Eudimorphodon was a pterosaur that was discovered in 1973. The nearly complete skeleton was retrieved from shale deposited during the Late Triassic (mid to late Norian stage), making Eudimorphodon one of the oldest pterosaurs known. It had a wingspan of about 3.3 ft. and at the end of its long bony tail may have been a diamond-shaped flap like in the later Rhamphorhynchus. Eudimorphodon is known from several skeletons, including juvenile specimens.
Eudimorphodon was a small pterosaur, being 3.3 ft. in length, and weighing no more than 22 lbs. Its fourth finger had a very large size, and attached to the membrane making up the wing.
Eudimorphodon showed a strong differentiation of the teeth. It also possessed a large number of these teeth, a total of 110 of them densely packed into a jaw only six centimeters long. The front of the jaw was filled with fangs, per side four in the upper jaw, two in the lower jaw, that rather abruptly gave way to a line of smaller multi-pointed teeth, 25 in the upper jaw, 26 in the lower jaw, most of which had five cusps.

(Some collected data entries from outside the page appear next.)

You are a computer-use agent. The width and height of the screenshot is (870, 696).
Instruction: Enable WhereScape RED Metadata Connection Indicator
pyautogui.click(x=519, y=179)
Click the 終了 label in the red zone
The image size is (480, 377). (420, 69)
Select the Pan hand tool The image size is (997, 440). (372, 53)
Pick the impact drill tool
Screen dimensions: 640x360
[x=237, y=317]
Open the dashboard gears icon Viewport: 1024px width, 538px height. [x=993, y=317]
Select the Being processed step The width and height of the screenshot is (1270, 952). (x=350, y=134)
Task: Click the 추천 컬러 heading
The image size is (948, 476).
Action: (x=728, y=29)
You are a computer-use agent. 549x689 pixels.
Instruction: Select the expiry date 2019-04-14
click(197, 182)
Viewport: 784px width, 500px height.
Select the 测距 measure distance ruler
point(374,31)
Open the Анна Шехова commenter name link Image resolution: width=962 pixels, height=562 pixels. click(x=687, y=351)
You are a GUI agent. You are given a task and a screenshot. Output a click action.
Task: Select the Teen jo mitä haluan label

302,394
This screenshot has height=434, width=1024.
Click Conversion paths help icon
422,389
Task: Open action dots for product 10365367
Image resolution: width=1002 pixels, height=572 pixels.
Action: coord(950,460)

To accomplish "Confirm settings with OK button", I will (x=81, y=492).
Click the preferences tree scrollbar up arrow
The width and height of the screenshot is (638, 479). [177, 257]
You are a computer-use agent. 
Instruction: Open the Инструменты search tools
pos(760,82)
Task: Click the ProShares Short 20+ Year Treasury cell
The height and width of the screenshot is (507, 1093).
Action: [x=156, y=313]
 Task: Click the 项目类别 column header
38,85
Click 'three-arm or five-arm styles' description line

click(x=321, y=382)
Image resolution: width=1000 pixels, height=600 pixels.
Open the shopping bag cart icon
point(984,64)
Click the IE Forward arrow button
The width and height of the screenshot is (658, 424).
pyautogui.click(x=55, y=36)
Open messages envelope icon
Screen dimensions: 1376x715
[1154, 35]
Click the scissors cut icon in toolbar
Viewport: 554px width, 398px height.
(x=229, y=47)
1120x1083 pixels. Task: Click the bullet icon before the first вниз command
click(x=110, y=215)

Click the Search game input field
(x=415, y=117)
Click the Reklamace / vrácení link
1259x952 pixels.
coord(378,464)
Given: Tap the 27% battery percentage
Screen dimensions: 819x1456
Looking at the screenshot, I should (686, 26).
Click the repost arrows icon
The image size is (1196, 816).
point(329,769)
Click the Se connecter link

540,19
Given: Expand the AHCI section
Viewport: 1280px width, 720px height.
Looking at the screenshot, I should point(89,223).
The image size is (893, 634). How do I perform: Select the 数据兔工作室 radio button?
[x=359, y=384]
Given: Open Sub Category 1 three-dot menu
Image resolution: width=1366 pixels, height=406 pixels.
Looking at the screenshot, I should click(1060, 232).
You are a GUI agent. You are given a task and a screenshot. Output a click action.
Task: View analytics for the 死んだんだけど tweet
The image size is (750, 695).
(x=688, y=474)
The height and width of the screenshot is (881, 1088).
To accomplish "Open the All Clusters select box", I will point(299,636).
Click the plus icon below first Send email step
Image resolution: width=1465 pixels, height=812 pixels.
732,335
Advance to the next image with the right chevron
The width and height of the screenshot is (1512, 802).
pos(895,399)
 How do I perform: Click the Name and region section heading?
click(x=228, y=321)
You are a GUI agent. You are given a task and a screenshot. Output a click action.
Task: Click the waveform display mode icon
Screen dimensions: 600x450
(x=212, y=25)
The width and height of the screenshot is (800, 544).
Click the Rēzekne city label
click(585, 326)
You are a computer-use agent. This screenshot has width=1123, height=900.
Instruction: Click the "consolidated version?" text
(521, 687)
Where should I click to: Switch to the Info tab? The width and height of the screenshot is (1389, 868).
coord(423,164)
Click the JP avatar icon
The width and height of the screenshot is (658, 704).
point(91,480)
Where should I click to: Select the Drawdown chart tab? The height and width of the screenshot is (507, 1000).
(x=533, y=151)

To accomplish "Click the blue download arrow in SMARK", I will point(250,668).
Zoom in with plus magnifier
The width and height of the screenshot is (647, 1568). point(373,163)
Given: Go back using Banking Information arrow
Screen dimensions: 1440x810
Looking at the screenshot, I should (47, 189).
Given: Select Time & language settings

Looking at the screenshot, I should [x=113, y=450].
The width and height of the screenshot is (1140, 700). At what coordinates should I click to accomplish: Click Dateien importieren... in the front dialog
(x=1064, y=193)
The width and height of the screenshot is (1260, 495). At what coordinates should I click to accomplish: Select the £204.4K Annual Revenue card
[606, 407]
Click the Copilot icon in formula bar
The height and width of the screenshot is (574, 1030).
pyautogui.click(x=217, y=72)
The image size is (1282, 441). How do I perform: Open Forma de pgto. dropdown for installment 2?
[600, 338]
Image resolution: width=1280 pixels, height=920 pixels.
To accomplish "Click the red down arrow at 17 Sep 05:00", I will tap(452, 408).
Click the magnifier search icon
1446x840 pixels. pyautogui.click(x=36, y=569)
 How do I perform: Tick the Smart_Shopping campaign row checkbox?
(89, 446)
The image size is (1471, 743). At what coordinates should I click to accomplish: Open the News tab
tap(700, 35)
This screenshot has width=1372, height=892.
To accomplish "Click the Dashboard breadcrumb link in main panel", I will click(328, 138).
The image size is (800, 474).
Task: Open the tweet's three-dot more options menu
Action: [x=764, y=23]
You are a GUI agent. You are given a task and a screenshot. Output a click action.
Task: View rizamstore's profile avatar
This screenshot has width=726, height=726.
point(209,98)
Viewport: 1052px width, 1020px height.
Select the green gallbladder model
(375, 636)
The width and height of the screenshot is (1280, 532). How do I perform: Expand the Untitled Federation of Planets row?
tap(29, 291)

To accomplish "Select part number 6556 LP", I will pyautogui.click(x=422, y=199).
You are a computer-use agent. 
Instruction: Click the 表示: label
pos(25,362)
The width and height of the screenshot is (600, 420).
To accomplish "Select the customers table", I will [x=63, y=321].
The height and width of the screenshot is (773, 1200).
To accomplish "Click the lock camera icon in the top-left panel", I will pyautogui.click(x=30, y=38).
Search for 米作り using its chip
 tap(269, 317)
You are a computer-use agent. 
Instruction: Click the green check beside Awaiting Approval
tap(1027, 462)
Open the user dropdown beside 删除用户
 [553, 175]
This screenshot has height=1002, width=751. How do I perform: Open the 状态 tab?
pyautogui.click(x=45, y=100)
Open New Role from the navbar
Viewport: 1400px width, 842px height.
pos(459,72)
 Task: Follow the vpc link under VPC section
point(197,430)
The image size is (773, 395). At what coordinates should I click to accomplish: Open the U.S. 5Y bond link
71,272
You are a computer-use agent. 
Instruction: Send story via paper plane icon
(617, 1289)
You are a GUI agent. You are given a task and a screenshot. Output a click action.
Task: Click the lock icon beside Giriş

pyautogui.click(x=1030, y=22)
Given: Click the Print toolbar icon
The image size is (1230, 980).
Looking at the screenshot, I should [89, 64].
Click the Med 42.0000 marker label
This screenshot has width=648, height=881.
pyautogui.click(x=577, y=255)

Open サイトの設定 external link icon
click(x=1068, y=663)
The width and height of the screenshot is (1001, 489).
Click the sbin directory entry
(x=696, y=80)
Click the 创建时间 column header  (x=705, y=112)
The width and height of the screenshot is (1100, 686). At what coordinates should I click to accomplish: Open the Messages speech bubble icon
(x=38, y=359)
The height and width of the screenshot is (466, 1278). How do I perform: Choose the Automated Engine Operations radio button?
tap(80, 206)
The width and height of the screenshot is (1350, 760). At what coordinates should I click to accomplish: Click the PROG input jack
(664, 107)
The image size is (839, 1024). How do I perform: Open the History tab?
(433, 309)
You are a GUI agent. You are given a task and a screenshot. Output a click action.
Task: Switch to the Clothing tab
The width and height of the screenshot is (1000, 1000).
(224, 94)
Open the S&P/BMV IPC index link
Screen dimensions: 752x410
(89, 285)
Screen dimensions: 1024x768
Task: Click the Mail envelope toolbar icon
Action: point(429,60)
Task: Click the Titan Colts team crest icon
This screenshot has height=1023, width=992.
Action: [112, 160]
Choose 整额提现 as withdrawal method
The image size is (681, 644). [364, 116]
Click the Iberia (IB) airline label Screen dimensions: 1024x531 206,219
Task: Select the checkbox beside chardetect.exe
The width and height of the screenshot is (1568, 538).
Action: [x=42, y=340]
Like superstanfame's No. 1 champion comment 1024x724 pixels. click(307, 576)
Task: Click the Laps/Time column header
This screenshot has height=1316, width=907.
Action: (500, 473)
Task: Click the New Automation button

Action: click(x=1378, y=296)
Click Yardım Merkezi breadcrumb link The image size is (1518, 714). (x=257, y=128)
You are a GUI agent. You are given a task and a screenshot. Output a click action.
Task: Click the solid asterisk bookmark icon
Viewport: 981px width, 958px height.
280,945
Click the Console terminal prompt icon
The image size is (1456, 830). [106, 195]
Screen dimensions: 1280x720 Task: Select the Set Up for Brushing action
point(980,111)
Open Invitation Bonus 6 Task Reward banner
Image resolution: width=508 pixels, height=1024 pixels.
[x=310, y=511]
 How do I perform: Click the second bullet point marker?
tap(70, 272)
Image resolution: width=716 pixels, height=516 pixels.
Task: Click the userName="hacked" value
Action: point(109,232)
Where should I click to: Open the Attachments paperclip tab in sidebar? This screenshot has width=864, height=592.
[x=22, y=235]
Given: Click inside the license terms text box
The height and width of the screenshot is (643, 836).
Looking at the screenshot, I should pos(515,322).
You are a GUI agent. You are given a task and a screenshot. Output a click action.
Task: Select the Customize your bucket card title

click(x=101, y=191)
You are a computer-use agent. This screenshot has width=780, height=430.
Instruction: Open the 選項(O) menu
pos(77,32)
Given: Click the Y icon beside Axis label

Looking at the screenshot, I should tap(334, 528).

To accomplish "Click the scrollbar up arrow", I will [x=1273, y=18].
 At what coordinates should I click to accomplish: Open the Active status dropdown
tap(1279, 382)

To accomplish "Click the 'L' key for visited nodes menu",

The morphology of the teeth are suggestive of a piscivorous diet, which has been confirmed by preserved stomach contents containing the remains of fish of the genus Parapholidophorus. Eudimorphodon had slightly differing dentition with fewer teeth and may have had a more insectivorous diet. The top and bottom teeth of Eudimorphodon came into direct contact with each other when the jaws were closed, especially at the back of the jaw. This degree of dental occlusion is the strongest known among pterosaurs. The teeth were multi-cusped, and tooth wear shows that Eudimorphodon was able to crush or chew its food to some degree. Wear along the sides of these teeth suggests that Eudimorphodon also fed on hard-shelled invertebrates.